Abstract

Physicians aim to either prevent HCC by treating the underlying cause or to diagnose it at its earliest, clinically-observable stages by surveillance, for maximal treatment benefit. Surveillance depends predominantly on radiological screening and less satisfactorily on AFP blood tests. We previously examined a large cohort of unresectable HCC patients and found some useful, statistically-significant, prognostic factors. We evaluated 325 Chinese HCC patients with hepatitis and were diagnosed with small HCCs by surveillance in Taiwan and we examined their clinical characteristics at time of HCC diagnosis, after ordering the patients according to their tumor mass and then analyzing trends in the data.

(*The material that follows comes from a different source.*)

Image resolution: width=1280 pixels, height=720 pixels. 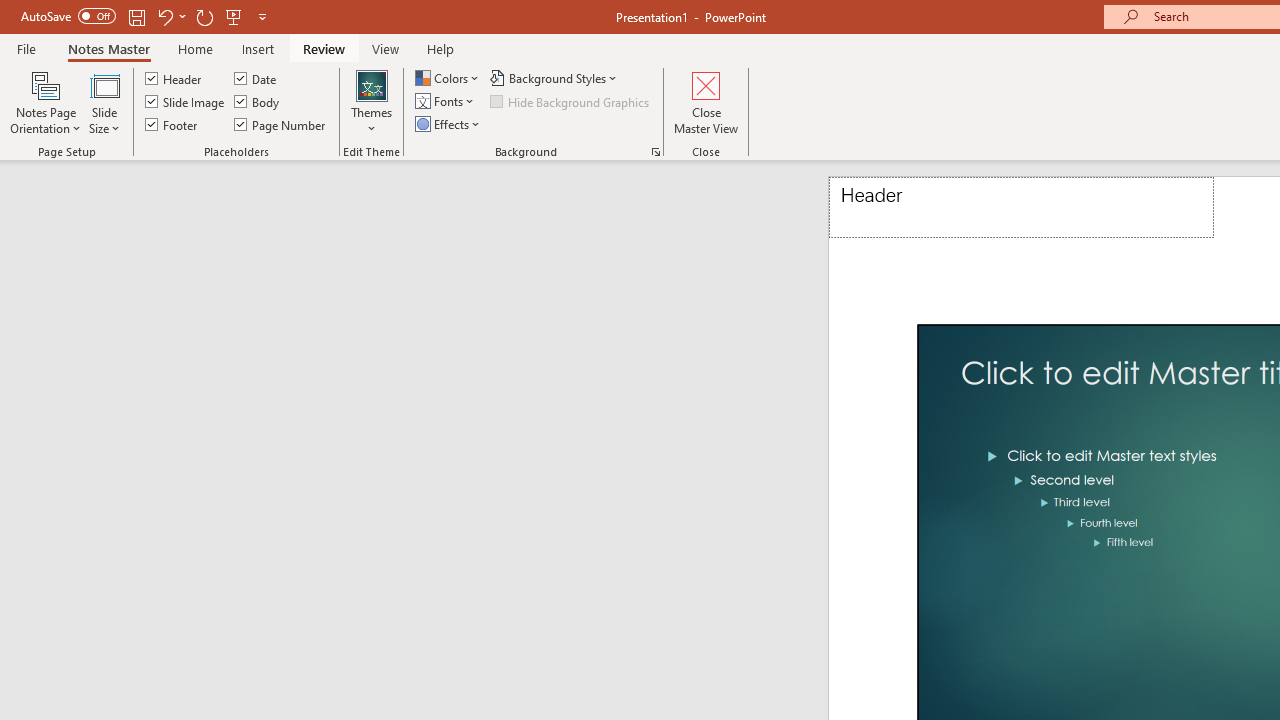 What do you see at coordinates (108, 48) in the screenshot?
I see `Notes Master` at bounding box center [108, 48].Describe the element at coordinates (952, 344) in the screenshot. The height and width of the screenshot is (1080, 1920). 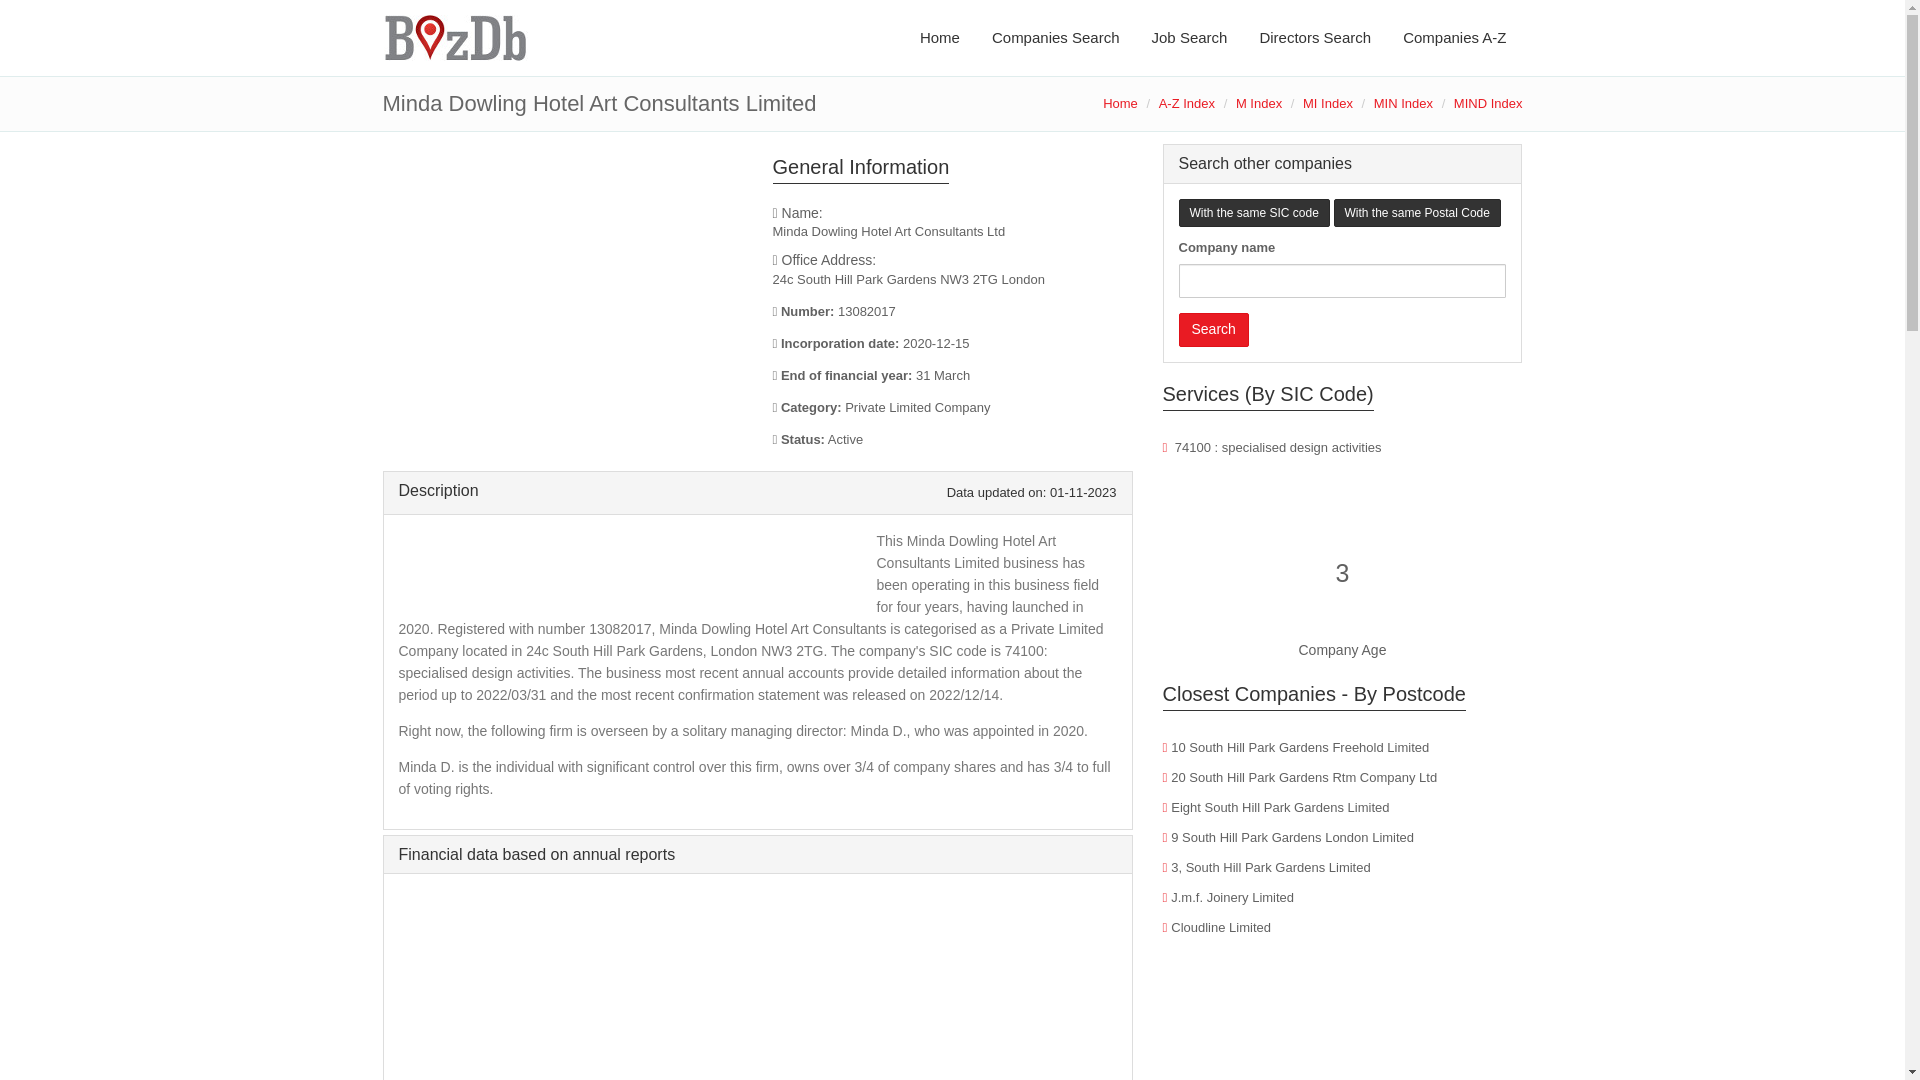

We found that gender is associated with tumor mass and the patterns are different in patients with HBV or HCV. Male gender and young age were typical for smaller tumor mass phenotypes, but there was no gender bias for larger or multiple tumor phenotypes. Typical serum GGTP and ALKP levels increased linearly with tumor mass, but the AFP patterns were more complex. The relationship of serum AFP to GGTP and of albumin to bilirubin, help identify tumor mass phenotypes. Hepatitis-associated small HCCs that were diagnosed by surveillance demonstrate several phenotypic subsets, with serum GGTP increasing and albumin decreasing in many patients as tumor mass increased. In a patient at risk of HCC, elevated serum GGTP, AFP or ALKP, regardless of bilirubin level, might be a stimulus for appropriate radiology for early HCC diagnosis.